◆ Texte fourni:
= = =
Mais si le ministre de la Main-d’oeuvre et certains députés estiment que ce projet réalise un équilibre entre les travailleurs et les patrons, ses détracteurs ne partagent pas la même vision. Ils critiquent notamment un texte qui s’aligne toujours sur les hommes d’affaires au détriment des travailleurs et qui restreint le droit à la grève. C’est ce qu’estime Fatma Ramadan, syndicaliste et militante ouvrière. Elle donne l’exemple de l’article 12 du projet de loi qui fixe la hausse annuelle des salaires au minimum à 7 %. Un pourcentage qui ne va plus de pair avec le taux d’inflation actuel. « Depuis la dévaluation de la livre en novembre 2016, le taux d’inflation a nettement augmenté. Les hommes d’affaires et les industriels ont triplé leurs marges de profits, alors que le projet de loi n’offre pas aux travailleurs une augmentation de salaire adéquate pour assumer ce taux d’inflation », estime Ramadan. Et d’ajouter : « Le code du travail est censé être une législation sociale qui devrait s’aligner sur la partie la plus faible dans la relation, qui est le travailleur ».
Mais Mohamad Wahballah, vice-président de la Commission de la main-d’oeuvre au parlement, rappelle que le taux de 7 % est un seuil minimum garanti par la loi. « Le Conseil suprême des salaires doit ensuite tenir compte de l’inflation », affirme-t-il.
Par ailleurs, les garanties figurant dans le projet de loi concernant les contrats sont, elles aussi, controversées. Alors que les responsables affirment qu’ils protègent les salariés du licenciement arbitraire, d’autres estiment qu’il n’existe pas assez de garanties. A titre d’exemple, l’article 130 relatif aux contrats de travail octroie au patron le droit de licenciement pour des raisons « légitimes » et « justifiées ». Des termes vagues ouvrant la porte aux licenciements arbitraires, selon Rachad Kamal, président de l’Union des syndicats indépendants de Suez. En effet, selon ce dernier, le projet de loi n’a pas défini ces raisons jugées légitimes. Concernant la création de tribunaux spécialisés, il estime que ce n’est pas suffisant. « Le projet de loi devrait aussi déterminer des délais suite auxquels la justice devra trancher les litiges sur l’annulation des contrats de travail. Il y a des procès de travailleurs licenciés qui traînent devant la justice depuis plus de 5 ans », affirme Kamal.
= = =
◆ Tâches et exercices:
(A) D'après le texte sur le projet de code du travail, quelle hausse annuelle minimale des salaires l'article 12 fixe-t-il ?
(B) Poursuivez le texte sur le projet de code du travail après sa dernière phrase.
Les données ci-dessous n'ont aucun lien avec le texte.
= = =
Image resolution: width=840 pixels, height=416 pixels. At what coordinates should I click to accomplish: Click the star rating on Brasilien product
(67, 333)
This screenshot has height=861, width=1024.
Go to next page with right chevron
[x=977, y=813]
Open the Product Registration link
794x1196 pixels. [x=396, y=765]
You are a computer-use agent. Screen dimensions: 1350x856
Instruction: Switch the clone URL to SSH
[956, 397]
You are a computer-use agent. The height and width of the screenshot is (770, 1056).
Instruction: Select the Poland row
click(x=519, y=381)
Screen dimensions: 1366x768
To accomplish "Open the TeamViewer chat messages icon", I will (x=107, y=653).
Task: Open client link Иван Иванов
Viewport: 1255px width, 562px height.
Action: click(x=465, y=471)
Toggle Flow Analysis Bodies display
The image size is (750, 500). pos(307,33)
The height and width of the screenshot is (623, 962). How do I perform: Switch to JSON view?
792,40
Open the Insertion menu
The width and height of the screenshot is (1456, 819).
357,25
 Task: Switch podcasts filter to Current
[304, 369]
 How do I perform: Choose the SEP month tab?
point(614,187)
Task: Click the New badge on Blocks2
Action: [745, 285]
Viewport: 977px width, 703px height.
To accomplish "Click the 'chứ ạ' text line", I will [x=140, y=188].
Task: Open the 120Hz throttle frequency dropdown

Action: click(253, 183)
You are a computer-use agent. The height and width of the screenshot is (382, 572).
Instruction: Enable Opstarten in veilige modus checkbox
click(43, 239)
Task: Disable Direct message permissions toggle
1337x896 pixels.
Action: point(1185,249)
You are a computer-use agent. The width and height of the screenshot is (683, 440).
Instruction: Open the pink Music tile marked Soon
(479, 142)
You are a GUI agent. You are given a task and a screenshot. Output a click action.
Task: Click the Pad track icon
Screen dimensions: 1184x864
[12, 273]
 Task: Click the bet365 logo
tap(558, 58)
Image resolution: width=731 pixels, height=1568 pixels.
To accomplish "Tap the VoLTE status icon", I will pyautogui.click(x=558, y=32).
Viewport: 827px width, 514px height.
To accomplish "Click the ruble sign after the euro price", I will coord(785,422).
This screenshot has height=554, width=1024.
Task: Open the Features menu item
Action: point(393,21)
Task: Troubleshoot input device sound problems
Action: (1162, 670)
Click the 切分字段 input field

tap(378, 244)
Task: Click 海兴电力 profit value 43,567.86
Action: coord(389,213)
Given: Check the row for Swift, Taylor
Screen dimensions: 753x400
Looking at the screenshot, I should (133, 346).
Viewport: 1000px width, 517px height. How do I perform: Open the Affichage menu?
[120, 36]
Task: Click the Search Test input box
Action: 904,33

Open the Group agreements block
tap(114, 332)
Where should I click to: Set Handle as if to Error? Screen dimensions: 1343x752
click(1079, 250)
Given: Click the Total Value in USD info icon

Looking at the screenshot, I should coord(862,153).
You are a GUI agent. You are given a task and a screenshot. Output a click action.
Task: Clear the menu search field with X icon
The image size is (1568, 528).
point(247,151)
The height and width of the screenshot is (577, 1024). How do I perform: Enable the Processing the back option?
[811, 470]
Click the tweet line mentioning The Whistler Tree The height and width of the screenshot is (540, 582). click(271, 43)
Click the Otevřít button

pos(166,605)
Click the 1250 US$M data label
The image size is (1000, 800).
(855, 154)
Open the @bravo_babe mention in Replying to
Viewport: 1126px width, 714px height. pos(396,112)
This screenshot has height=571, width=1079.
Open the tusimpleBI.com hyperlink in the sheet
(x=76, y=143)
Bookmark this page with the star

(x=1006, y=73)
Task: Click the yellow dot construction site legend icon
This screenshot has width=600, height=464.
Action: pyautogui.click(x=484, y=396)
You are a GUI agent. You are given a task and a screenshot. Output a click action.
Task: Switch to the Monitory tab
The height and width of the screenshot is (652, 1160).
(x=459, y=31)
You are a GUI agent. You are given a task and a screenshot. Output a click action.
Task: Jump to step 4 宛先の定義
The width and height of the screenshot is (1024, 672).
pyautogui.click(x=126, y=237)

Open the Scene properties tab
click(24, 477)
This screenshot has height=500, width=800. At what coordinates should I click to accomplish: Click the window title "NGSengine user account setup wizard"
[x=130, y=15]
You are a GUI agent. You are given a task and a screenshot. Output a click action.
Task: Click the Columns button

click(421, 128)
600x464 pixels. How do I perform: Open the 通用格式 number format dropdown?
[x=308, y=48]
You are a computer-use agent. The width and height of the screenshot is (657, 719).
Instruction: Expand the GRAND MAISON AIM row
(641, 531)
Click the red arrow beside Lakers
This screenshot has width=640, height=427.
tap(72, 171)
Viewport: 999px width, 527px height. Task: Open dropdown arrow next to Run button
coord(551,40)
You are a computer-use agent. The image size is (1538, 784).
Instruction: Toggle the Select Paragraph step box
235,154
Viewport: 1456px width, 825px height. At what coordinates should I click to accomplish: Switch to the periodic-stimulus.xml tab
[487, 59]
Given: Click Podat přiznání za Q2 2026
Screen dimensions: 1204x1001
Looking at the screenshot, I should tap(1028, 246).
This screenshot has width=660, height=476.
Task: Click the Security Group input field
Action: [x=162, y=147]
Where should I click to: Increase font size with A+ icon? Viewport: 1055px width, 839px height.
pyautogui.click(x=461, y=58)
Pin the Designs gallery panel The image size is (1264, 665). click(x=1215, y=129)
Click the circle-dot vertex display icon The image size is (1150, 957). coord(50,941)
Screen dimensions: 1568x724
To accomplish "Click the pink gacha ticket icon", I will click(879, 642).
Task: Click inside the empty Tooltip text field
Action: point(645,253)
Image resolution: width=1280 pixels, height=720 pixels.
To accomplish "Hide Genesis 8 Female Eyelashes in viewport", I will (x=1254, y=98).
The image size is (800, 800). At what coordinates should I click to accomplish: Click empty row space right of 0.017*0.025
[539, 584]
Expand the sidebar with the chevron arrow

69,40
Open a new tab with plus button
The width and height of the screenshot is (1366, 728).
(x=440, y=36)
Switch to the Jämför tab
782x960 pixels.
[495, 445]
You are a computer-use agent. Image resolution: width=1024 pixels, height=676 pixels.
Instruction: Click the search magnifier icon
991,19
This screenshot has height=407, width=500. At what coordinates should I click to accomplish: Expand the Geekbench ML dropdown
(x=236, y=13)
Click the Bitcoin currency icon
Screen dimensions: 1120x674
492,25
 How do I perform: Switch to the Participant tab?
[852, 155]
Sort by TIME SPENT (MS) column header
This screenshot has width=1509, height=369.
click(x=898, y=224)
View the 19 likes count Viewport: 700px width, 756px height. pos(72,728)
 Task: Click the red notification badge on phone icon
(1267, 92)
= = =
◆ Réponses par numéro:
(A) Une hausse d'au moins 7 %.

(B)
D’autres articles menacent aussi la « sécurité de l’emploi », selon Kamal. Entre autres, il cite les articles 143 donnant le droit au patron de licencier un ouvrier en cas d’atteinte d’un handicap total, et 146 au cas où il continuerait à s’absenter après avoir achevé la totalité de ses congés annuels et de maladie. « Est-ce logique ou humain de congédier quelqu’un parce qu’il est malade ? », s’interroge Kamal. « Le travailleur licencié n’aura droit qu’à une indemnité équivalant à un mois de son salaire de base sur chaque année de travail. Ce qui est dérisoire », ajoute-t-il. Il réclame d’ailleurs que le projet de loi détermine le taux d’augmentation des salaires et les pensions de retraite proportionnellement au coût de la vie. « Or, les modifications renforcent le pouvoir des patrons au détriment des ouvriers. D’où la nécessité de modifier les textes en vue de restaurer le caractère social à la relation contractuelle et d'assurer la sécurité de l’emploi », affirme-t-il.
Pour sa part, Wahballah souligne que le projet de loi va réduire graduellement sur un an le salaire de l’employé qui tombe malade après avoir achevé la totalité de ses congés annuels et de maladie. Après un an, le travailleur sera licencié, et la loi des assurances sociales lui garantit une pension mensuelle ainsi qu’une pension de retraite. « Nous attendons le projet d’amendement de la loi des assurances sociales qui augmentera les pensions de retraite pour qu’elles aillent de pair avec l’augmentation du coût de la vie », conclut-il.